I have a sign fetish. Not sure what you’d call it if you had to consult a shrink. I can’t help myself. I see bizarre signs everywhere. It’s like I’m drawn to them. I laugh at them and then whip out my … what?! Come on, Dr Whosanutnow, stop looking at me like that … you think I whip THAT out in public? You shrinks see Freudian sex stuff under every bush and fetish. Fuck. I mean, sure, women are always asking me to whip it out in public, but I don’t want to scare the children. I do offer private viewings. Not for children. You. Sick. Bastard! How the fuck did I get onto this when I was talking about my sign fetish? You’re a goddam useless shrink. What do I pay you for? So I whip out my camera – my CELLPHONE CAMERA – and record my porn-fascination with signs. Now help me before I get arrested.
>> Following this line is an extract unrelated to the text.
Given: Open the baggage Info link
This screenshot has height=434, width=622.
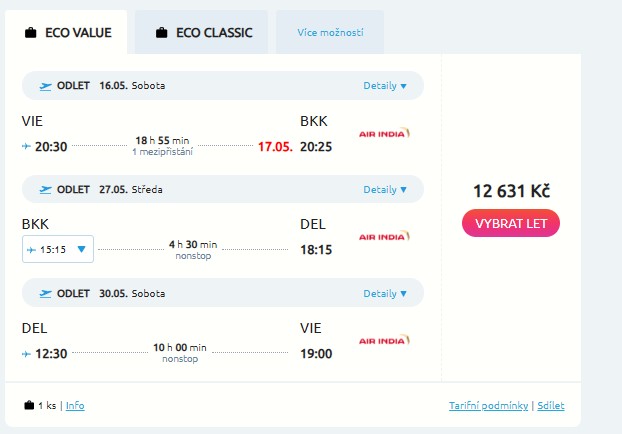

I have no idea. The session may go down like that. I’m sure my shrink would need to see a fellow shrink as a result. Anyway, here’s a sign outside the best theme-toilets I’ve ever had the pleasure to relieve myself in:
Apparently, everyone gets caught in the cubicle reserved for perverts – aptly named Temptation. When the pervert person using this toilet lifts the female doll-thing’s dress, an alarm buzzes and everyone in the restaurant knows that yet another diner has the control of Tiger Woodpecker in a room full of tattooed porn stars who dig unprotected sex with rich golf players. I didn’t fall for it. I have a sign fetish, I’m not a sick voyeur (you know who y’all are).
Except, this sign fucked up the whole experience of theme-toilet heaven for me. Just look at it. You can take a dump / sit down pee (*cough* Father O’Mally *cough*) in the toilet while tweeting about your experience to the entire twitsphere, but you can’t dunk / baptise someone in the toilet? That’s fucked up. And where the hell is someone supposed to puke if they consume bad sushi? As sure as there’s a God in heaven laughing derisively each time I whip out my cellphone to photograph another sign, if I see an ornamental fish swimming in a toilet bowl, I’ll whip out (concentrate) my fishing rod without a thought for toilet fishing regulations. But toilet skiing is for idiots, I’ll give them that much.
I’m going back. With fishing tackle. And if a smallish waiter tries to stop me, I’ll dunk him headfirst in the toilet. After I pray to the porcelain god.
PS The food was good. Namaste. I recommend one of the big-ass burgers. No comment about sushi.
PPS Seriously, kick-ass toilets and the sign put me into a trance.